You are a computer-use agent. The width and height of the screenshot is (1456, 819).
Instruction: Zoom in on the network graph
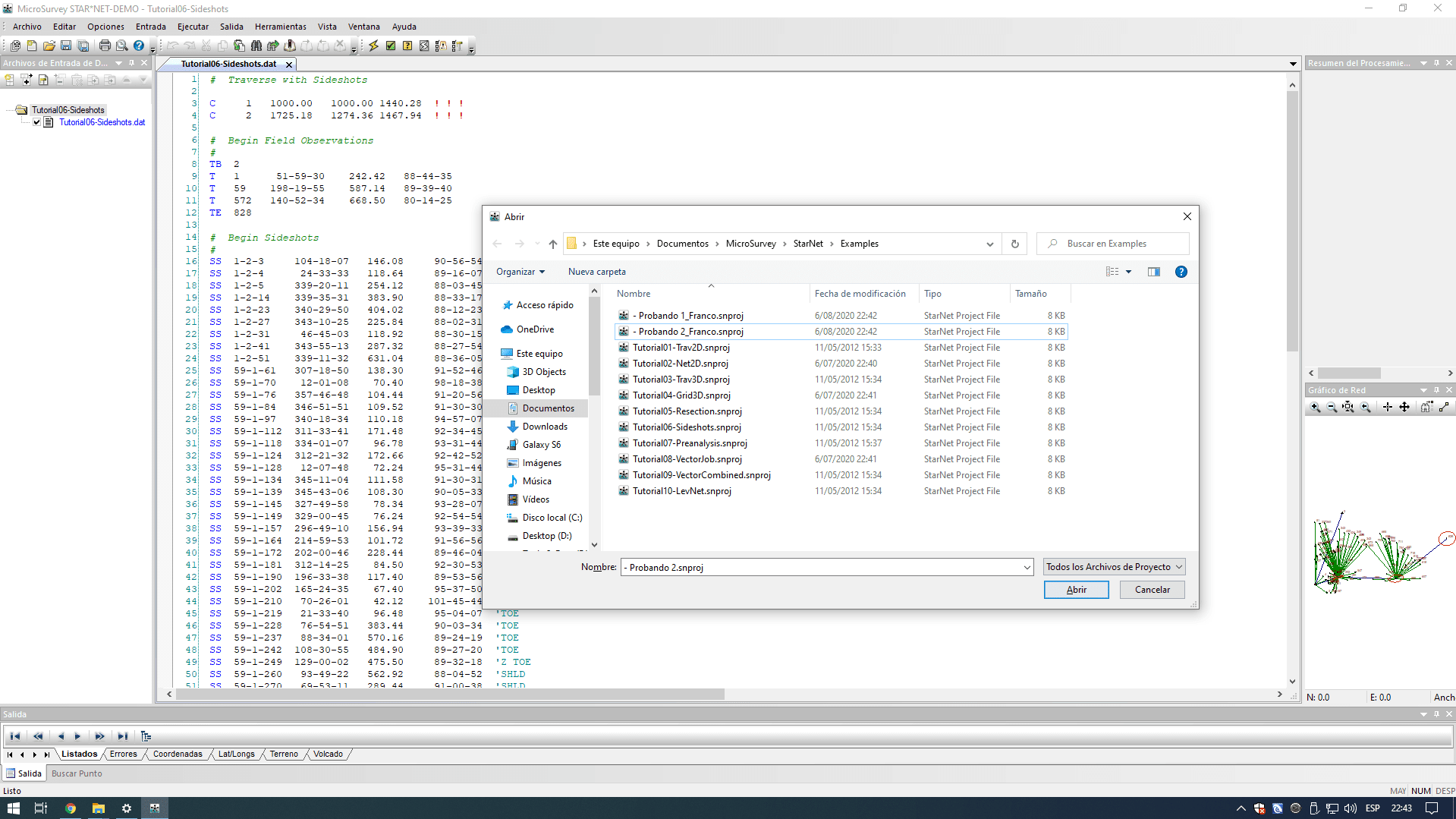coord(1315,408)
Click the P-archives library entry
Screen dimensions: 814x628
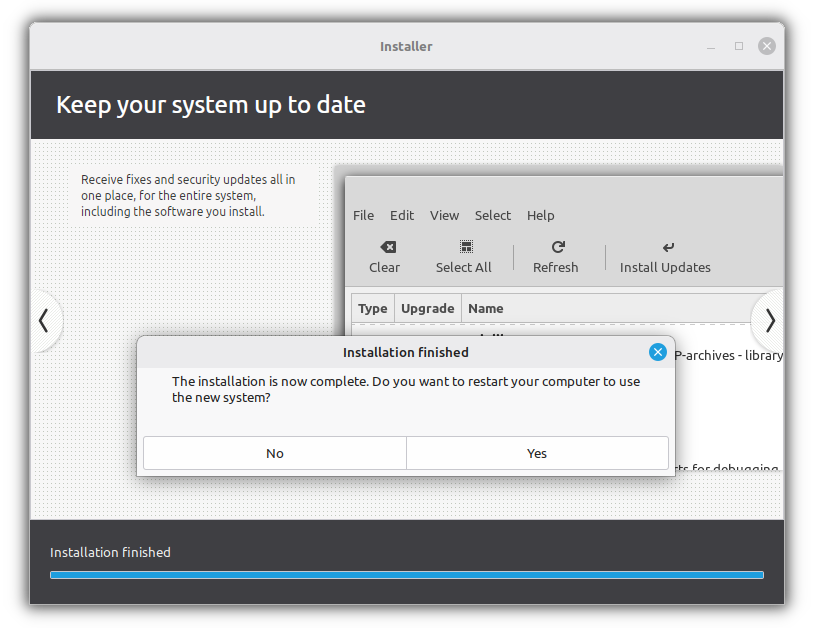coord(729,355)
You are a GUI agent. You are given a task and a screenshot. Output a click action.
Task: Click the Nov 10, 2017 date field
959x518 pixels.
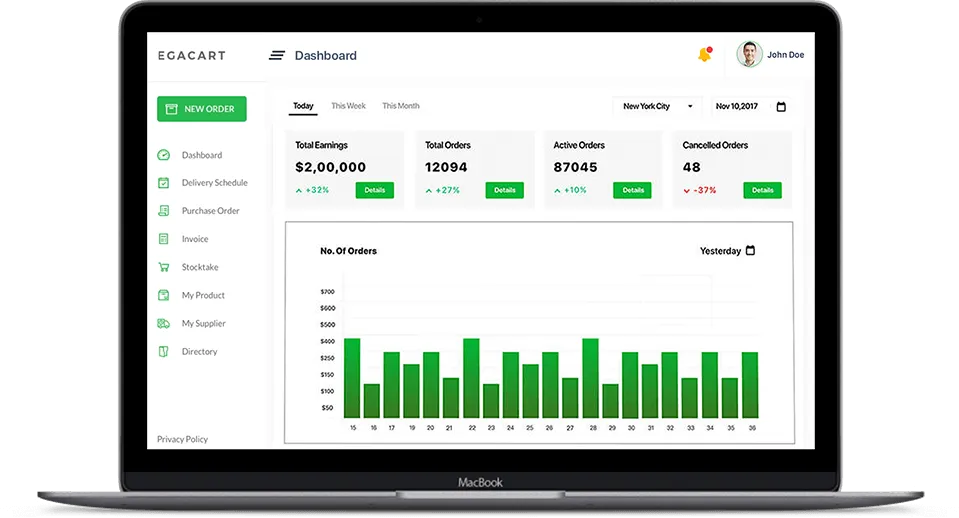[750, 106]
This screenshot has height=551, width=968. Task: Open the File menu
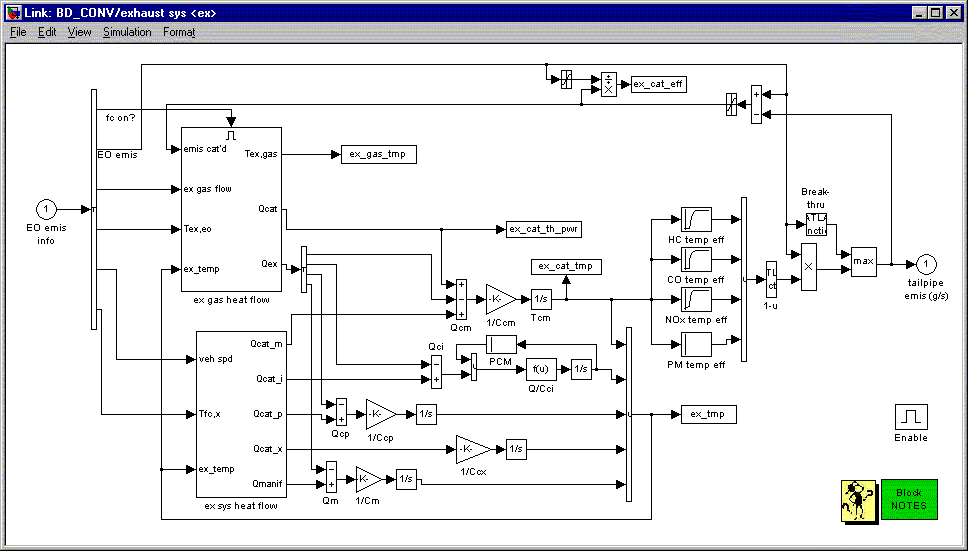18,32

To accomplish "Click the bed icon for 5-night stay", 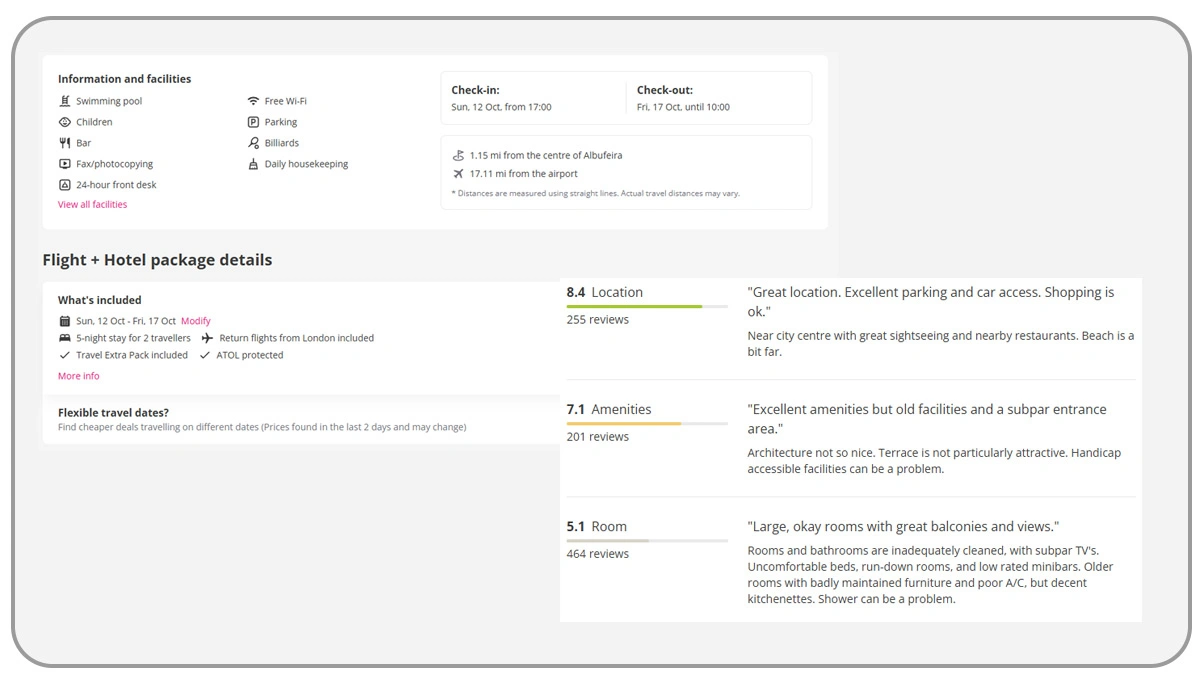I will pos(63,337).
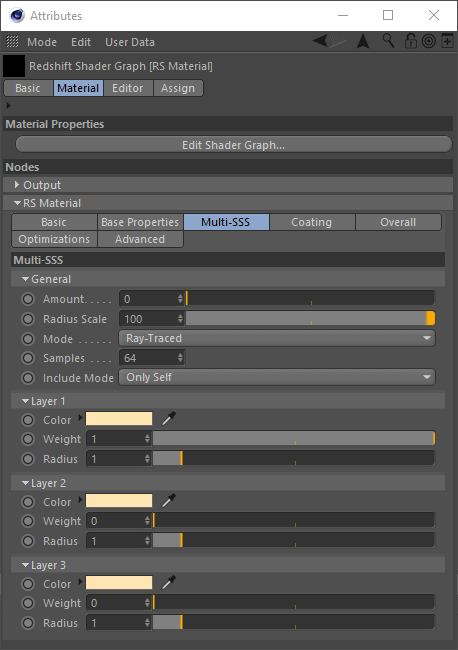Pick Layer 1 color with eyedropper

tap(169, 419)
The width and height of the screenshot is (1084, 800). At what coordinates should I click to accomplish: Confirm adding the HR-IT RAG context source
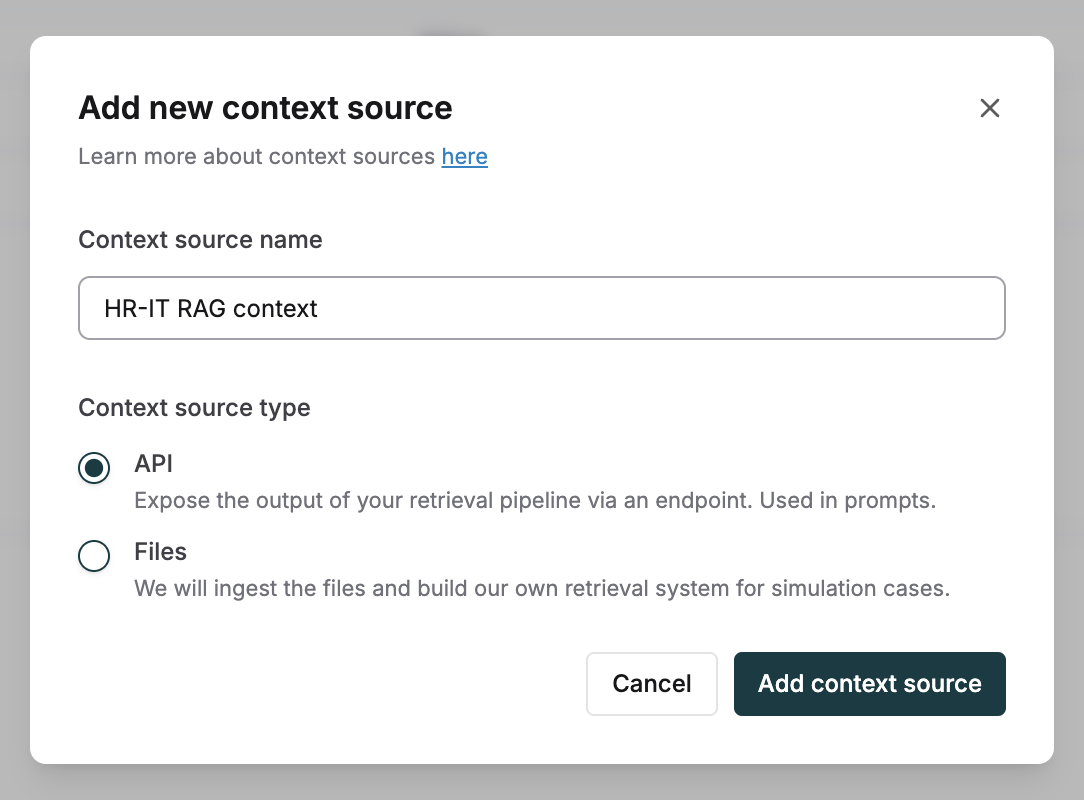point(869,684)
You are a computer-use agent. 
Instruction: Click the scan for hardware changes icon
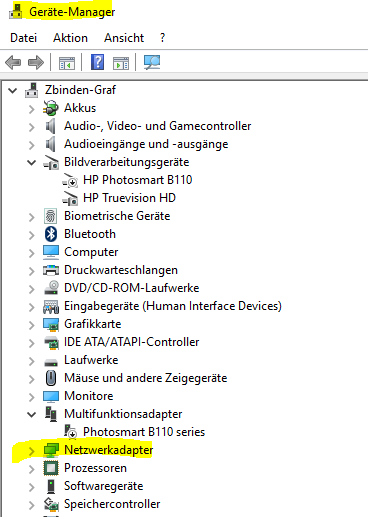[152, 62]
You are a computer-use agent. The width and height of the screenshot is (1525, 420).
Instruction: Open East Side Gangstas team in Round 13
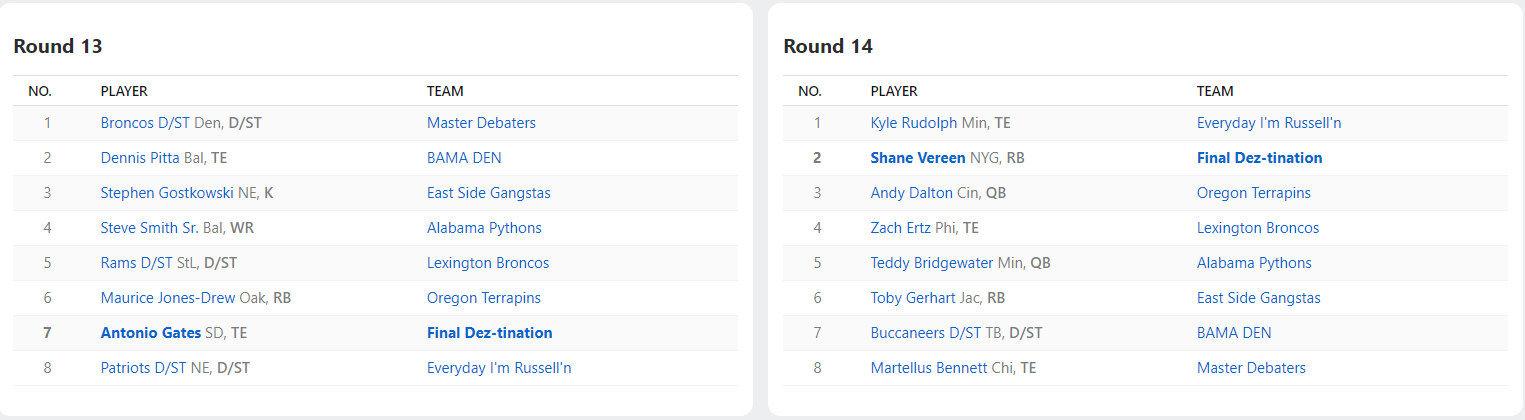pyautogui.click(x=488, y=193)
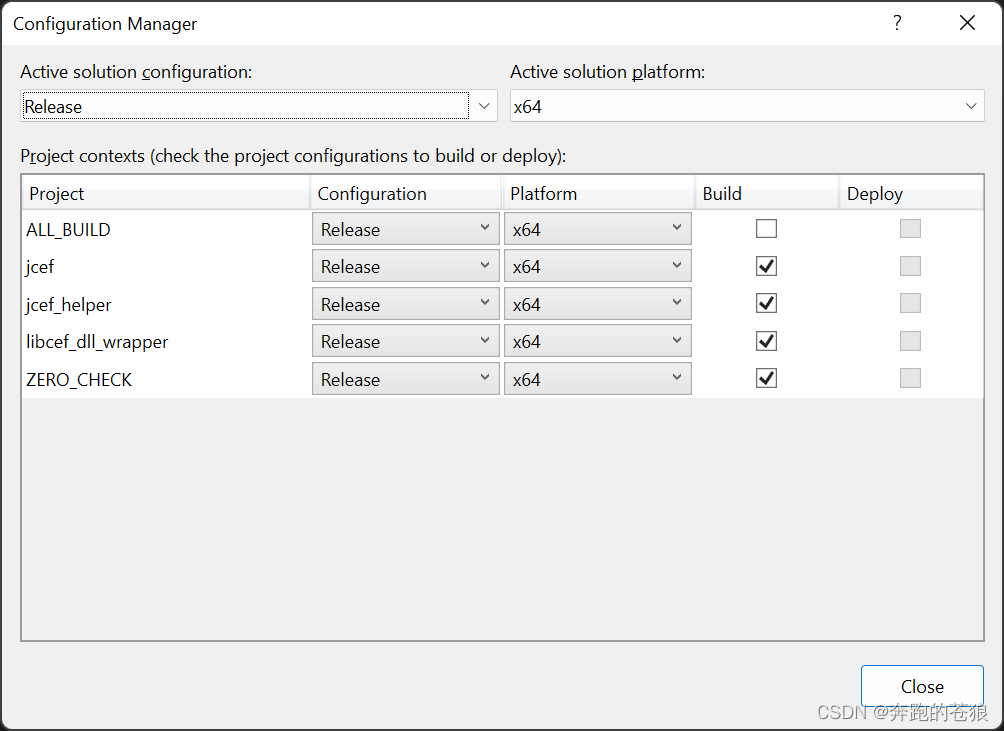Screen dimensions: 1004x731
Task: Disable Build for ZERO_CHECK project
Action: coord(766,379)
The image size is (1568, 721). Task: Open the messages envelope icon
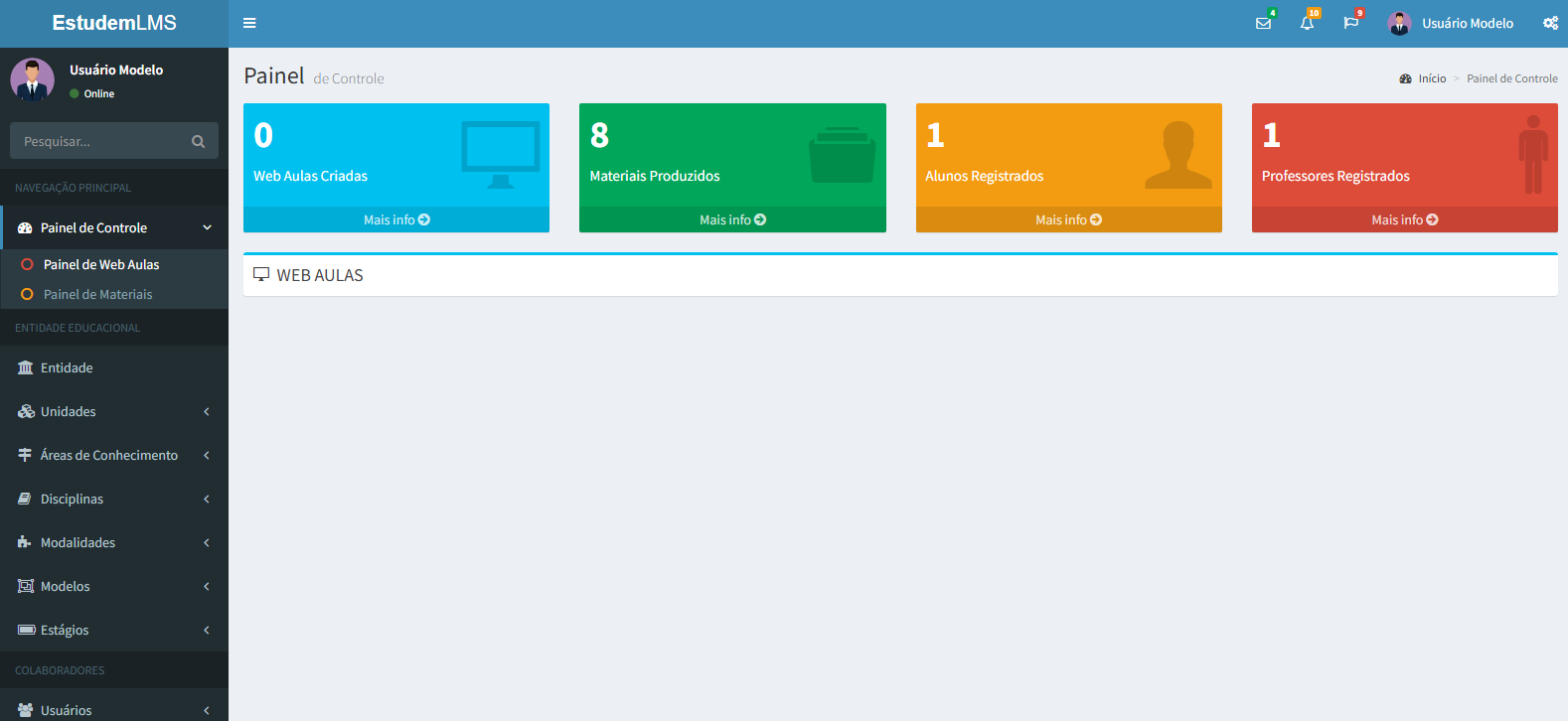pos(1263,23)
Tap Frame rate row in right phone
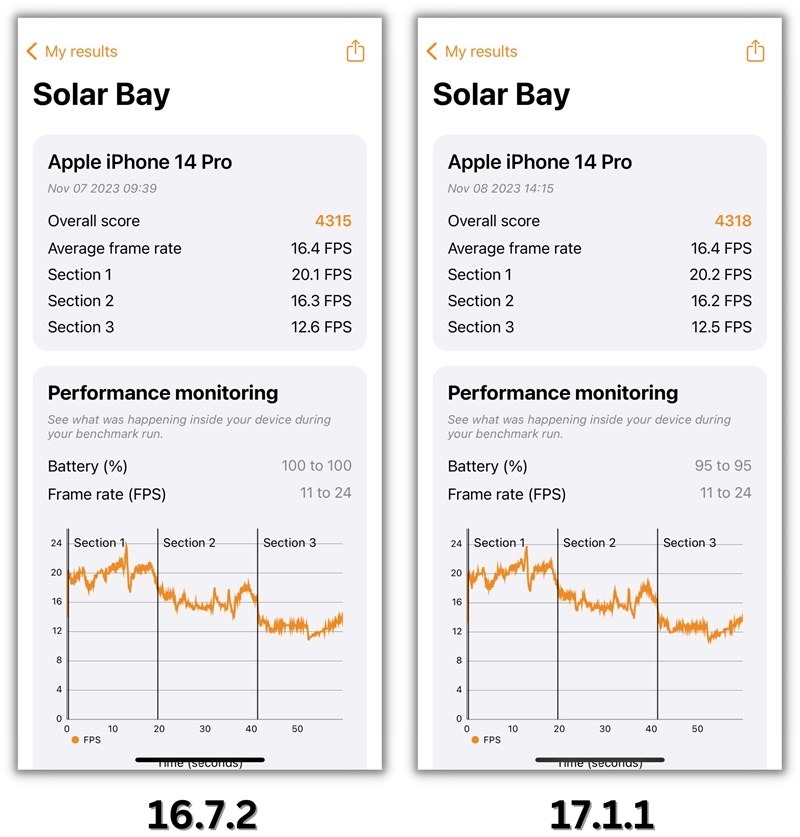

Your objective: What lines above contain the string "computer"? Copy all of them.

Answer box:
You are a computer-use agent. The width and height of the screenshot is (1456, 819).
You are a computer-use agent. 
You are a computer-use agent. The width and height of the screenshot is (1525, 420).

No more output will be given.